Lenvatinib for Radioactive Iodine-Refractory Differentiated Thyroid Carcinoma and Candidate Biomarkers Associated with Survival: A Multicenter Study in Korea
Eyun Song, Mijin Kim, Eui Young Kim, Bo Hyun Kim, Dong Yeob Shin, Ho‐Cheol Kang, Byeong‐Cheol Ahn, Won Bae Kim, Young Kee Shong, Min Ji Jeon, Dong Jun Lim, on behalf of the Korean Thyroid Cancer Study Group (KTCSG)
Abstract
Background: Lenvatinib, an oral multikinase inhibitor, is the latest addition to the treatment options for radioactive iodine (RAI)-refractory progressive differentiated thyroid carcinoma (DTC). This study investigated the efficacy of lenvatinib in real-world practice and prognostic biomarkers of survival. Methods: This multicenter study included 43 patients receiving lenvatinib as first-line or second-line treatment after sorafenib for RAI-refractory DTC. Progression-free survival (PFS) was evaluated according to various clinical factors including thyroglobulin doubling time (TgDT), tumor volume DT (TVDT), and tumor growth slope (TGS; slope of tumor change rate). Results: Patients were treated with lenvatinib for a median of 14 months; 32 were previously treated with sorafenib. The median follow-up from lenvatinib initiation to the last censoring or death was 16 months. The median starting dose of 20 mg was reduced to a median sustainable dose of 10 mg in accordance with patient adverse events (AEs). The median PFS was 21.8 months; the median overall survival was not reached. The disease control rate was 97.7%, with the first objective response at 3.8 months. PFS was not significantly associated with previous sorafenib treatment, metastatic sites, or sustainable dose. TGS measured before (TGS pre , p = 0.003) and after (TGS post , p = 0.036) the initiation of lenvatinib was associated with PFS. The sum of the largest diameters of target lesions ( p = 0.043) and TgDT ( p = 0.024) were associated with PFS, but TVDT calculated before (TVDT pre , p = 0.923) or after (TVDT post , p = 0.966) lenvatinib treatment did not impact PFS. Lenvatinib was withdrawn in 24 patients (55.8%): in 6 patients because of treatment-induced AEs and in 18 patients because of disease progression or poor performance status.
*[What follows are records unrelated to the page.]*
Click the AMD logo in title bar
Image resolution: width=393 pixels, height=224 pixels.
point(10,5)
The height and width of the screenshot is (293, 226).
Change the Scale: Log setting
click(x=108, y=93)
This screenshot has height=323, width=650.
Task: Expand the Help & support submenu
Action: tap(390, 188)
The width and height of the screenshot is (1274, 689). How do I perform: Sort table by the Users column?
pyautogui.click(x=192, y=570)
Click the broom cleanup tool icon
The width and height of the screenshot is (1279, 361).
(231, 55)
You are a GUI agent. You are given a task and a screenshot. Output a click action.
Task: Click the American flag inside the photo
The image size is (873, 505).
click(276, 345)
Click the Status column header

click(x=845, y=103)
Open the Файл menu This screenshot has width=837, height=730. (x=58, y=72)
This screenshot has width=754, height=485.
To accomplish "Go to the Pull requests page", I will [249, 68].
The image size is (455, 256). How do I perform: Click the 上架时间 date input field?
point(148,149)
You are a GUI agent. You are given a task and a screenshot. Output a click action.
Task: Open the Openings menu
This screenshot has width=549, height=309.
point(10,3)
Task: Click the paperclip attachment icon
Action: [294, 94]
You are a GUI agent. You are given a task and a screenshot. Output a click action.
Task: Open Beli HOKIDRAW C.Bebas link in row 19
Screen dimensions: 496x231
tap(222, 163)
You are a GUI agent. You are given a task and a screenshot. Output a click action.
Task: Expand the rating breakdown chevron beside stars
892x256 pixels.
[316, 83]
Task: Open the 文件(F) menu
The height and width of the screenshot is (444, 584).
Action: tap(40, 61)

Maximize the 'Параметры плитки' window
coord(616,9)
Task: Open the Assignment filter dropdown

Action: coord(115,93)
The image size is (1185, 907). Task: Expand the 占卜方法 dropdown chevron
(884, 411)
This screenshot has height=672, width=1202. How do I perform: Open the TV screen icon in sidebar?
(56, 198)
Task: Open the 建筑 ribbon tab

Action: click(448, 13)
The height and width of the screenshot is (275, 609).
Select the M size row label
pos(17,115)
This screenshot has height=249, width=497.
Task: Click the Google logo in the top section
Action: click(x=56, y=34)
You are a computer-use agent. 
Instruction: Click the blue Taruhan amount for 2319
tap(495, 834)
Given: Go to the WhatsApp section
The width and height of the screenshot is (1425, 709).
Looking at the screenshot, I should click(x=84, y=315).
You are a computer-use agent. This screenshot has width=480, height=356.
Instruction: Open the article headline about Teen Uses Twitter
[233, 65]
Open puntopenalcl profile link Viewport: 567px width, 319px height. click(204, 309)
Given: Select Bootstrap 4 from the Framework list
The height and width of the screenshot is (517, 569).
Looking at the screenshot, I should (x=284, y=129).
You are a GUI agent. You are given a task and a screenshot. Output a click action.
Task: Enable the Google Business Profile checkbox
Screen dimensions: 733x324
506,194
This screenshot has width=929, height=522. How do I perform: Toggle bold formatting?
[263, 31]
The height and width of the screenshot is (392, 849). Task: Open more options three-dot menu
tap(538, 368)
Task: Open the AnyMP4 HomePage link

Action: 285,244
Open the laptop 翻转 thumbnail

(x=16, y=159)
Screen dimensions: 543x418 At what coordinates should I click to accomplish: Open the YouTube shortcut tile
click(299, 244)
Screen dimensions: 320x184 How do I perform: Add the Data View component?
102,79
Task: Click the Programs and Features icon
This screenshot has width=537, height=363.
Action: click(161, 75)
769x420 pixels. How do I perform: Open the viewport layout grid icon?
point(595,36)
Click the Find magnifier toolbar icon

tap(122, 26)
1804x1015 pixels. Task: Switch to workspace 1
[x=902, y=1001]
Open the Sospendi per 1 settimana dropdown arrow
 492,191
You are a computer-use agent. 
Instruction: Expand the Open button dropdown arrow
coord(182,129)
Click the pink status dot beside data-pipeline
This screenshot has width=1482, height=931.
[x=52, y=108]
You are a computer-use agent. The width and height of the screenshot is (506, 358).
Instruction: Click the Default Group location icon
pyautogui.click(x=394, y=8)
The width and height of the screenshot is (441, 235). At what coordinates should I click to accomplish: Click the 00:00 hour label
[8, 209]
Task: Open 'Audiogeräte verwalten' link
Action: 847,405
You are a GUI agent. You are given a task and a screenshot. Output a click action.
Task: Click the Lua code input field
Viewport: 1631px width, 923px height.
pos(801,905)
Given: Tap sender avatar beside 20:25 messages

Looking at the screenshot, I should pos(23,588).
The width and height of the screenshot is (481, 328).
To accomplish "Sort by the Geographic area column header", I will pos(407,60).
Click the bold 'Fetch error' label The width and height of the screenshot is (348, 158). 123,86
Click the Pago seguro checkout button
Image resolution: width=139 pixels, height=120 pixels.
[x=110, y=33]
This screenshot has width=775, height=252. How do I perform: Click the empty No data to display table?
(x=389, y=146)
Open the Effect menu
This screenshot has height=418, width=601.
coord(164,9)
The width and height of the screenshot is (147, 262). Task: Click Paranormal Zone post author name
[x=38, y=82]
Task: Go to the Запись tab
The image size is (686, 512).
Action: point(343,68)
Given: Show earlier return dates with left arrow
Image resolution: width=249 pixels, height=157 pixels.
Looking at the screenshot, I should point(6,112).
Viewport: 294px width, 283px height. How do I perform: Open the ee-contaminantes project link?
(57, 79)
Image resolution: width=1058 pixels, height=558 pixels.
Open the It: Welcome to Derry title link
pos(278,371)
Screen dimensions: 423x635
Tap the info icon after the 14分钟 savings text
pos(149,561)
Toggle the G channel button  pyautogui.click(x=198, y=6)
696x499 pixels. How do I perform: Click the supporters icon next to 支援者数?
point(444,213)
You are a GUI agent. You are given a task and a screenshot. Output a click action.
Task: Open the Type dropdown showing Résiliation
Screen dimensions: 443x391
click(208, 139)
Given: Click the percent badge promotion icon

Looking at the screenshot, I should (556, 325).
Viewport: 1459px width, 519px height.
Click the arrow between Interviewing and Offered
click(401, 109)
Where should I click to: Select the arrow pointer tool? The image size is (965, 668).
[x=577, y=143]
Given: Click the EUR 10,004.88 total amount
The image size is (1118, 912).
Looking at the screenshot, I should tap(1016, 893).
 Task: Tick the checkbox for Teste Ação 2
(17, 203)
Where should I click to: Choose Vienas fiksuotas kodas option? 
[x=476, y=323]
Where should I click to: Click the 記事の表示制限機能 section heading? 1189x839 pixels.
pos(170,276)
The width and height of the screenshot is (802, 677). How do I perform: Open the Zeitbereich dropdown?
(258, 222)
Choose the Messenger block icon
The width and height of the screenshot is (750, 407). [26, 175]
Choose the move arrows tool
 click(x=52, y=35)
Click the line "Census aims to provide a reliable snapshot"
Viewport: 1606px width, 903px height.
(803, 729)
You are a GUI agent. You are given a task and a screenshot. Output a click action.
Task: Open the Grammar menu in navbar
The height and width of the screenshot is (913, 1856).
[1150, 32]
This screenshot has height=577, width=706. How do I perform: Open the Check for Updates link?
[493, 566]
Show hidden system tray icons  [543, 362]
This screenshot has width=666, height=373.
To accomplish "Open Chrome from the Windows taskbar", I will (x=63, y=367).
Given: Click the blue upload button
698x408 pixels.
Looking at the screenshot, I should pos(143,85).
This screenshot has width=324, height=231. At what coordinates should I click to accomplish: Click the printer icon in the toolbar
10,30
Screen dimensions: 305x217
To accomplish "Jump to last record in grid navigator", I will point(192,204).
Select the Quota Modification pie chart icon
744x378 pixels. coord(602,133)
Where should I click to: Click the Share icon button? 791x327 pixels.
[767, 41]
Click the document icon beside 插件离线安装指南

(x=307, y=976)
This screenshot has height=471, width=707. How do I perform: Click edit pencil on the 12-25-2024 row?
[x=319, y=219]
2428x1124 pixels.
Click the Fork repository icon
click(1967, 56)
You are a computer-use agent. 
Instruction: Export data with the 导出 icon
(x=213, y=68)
AEs of any grade were reported in all patients, and grade 3–4 AEs in 23.2% of the patients. The most frequent AE was fatigue or asthenia. Conclusions: Our results indicate that reduced doses of lenvatinib triggered by emergent AEs did not abrogate its apparent efficacy in patients with RAI-refractory DTCs. Rather, the sustained use of reduced doses of lenvatinib with a low rate of severe AEs may have contributed to the favorable outcomes. TgDT and TGS can assist in predicting the outcomes in these patients.